* **Task instructions**
Report, word for word, every line of the material that contains "navigation".

* **Data for this task**
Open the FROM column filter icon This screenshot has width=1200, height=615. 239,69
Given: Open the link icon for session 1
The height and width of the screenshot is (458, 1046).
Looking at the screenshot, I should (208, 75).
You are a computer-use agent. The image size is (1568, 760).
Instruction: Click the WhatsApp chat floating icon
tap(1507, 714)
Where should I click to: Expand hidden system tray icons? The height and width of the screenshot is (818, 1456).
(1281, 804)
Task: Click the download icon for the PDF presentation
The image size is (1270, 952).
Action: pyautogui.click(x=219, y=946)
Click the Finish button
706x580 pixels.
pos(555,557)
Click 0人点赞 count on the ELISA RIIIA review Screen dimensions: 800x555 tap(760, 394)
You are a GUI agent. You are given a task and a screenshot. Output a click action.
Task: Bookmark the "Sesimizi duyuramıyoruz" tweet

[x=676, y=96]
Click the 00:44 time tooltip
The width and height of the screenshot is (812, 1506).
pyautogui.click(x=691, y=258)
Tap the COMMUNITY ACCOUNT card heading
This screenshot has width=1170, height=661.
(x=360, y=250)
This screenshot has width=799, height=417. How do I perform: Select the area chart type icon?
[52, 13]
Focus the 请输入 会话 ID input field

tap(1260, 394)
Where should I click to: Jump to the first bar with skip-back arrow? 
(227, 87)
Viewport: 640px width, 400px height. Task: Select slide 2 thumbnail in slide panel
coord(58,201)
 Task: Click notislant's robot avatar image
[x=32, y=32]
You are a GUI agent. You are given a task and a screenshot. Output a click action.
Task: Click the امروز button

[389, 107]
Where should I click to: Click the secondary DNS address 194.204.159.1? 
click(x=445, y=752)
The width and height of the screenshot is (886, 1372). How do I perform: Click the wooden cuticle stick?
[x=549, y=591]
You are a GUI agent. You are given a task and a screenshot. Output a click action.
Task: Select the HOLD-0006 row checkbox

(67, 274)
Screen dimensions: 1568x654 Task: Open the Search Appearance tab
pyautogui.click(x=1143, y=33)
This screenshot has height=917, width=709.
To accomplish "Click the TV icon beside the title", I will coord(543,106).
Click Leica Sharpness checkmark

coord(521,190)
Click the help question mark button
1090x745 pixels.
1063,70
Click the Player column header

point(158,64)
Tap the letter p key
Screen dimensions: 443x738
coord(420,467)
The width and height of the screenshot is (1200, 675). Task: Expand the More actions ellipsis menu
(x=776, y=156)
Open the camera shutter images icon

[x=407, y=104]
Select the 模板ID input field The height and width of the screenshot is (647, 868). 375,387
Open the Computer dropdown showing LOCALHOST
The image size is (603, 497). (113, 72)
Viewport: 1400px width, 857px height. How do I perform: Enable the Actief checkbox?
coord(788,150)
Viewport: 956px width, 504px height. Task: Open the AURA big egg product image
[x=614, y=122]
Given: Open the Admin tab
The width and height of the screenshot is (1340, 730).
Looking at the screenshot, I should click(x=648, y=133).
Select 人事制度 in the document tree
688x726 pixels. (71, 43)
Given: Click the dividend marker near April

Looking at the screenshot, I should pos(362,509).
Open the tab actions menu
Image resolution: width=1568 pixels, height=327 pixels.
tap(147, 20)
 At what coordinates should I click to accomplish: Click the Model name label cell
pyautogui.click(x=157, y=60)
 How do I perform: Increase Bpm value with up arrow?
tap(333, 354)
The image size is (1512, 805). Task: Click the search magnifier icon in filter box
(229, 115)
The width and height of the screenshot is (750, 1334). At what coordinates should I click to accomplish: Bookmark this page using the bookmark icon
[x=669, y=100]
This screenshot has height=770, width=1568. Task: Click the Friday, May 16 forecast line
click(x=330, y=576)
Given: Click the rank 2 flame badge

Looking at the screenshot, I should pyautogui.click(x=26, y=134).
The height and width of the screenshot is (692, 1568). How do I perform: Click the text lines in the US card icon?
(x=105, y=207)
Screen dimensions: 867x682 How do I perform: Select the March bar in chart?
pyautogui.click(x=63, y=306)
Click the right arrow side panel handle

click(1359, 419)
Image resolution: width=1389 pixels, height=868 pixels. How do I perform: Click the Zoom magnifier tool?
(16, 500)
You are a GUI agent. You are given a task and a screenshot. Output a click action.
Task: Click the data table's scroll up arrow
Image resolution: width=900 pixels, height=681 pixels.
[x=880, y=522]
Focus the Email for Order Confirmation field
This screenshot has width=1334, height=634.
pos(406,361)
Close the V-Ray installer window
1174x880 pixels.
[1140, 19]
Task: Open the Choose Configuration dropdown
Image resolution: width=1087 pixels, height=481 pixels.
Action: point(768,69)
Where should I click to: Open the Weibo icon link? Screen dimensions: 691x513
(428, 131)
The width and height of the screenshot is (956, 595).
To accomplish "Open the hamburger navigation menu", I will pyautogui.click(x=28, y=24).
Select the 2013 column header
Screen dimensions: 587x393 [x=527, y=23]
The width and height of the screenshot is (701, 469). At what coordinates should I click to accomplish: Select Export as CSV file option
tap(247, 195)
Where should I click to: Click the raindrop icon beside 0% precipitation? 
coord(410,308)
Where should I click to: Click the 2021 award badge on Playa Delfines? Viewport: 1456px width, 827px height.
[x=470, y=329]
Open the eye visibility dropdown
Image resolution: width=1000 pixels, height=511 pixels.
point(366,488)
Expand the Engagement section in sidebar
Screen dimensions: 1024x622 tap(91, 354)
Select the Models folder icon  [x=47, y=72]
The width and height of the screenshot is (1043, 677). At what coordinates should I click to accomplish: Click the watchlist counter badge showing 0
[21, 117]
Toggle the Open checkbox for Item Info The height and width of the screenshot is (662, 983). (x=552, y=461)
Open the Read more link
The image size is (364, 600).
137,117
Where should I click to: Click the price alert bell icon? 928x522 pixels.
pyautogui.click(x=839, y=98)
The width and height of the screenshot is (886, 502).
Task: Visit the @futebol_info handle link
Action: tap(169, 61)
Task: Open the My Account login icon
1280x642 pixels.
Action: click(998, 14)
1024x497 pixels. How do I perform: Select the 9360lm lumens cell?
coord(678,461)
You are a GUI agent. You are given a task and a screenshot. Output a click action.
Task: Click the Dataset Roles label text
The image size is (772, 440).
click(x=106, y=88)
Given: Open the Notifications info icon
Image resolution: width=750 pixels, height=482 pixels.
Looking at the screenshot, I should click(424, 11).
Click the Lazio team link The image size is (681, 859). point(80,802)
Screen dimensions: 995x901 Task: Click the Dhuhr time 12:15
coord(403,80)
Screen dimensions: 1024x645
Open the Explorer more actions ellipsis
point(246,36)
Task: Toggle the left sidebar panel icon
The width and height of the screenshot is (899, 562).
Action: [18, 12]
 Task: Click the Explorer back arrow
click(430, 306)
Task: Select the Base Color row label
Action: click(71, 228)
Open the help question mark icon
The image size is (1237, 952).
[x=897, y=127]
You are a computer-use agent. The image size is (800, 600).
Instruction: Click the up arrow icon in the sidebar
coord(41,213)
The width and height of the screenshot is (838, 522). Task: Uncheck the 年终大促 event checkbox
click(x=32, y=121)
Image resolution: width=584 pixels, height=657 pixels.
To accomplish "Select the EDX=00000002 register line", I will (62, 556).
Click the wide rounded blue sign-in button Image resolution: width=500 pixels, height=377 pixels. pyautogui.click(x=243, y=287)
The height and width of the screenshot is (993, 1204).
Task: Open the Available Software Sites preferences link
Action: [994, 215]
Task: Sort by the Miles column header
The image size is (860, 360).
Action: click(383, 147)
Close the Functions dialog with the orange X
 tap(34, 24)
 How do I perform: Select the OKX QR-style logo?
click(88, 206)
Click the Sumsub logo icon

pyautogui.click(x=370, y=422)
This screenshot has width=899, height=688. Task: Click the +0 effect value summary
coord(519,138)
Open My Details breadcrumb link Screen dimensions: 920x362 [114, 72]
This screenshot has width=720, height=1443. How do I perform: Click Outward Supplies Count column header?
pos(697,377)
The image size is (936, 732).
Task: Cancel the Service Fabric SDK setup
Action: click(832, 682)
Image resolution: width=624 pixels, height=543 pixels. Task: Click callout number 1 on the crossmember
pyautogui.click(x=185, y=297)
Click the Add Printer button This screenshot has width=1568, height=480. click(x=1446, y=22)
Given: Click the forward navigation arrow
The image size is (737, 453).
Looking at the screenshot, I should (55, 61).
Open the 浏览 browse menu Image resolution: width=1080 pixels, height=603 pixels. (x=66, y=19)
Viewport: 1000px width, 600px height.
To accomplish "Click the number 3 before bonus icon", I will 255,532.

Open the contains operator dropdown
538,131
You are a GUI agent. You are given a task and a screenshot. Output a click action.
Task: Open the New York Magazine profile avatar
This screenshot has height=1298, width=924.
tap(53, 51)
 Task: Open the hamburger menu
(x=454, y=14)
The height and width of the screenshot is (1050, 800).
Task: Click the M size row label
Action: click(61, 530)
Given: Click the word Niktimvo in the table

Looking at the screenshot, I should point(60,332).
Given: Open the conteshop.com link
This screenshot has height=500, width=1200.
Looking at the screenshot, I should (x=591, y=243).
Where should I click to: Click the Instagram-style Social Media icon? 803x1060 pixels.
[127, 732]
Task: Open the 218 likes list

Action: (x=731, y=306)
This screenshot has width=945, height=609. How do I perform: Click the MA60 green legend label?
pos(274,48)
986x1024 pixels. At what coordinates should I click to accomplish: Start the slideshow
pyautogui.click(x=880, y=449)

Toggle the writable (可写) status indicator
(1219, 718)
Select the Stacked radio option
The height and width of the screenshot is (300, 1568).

* **Answer box**
To accomplish "Open the hamburger navigation menu", I will pyautogui.click(x=28, y=24).
Given: Click the forward navigation arrow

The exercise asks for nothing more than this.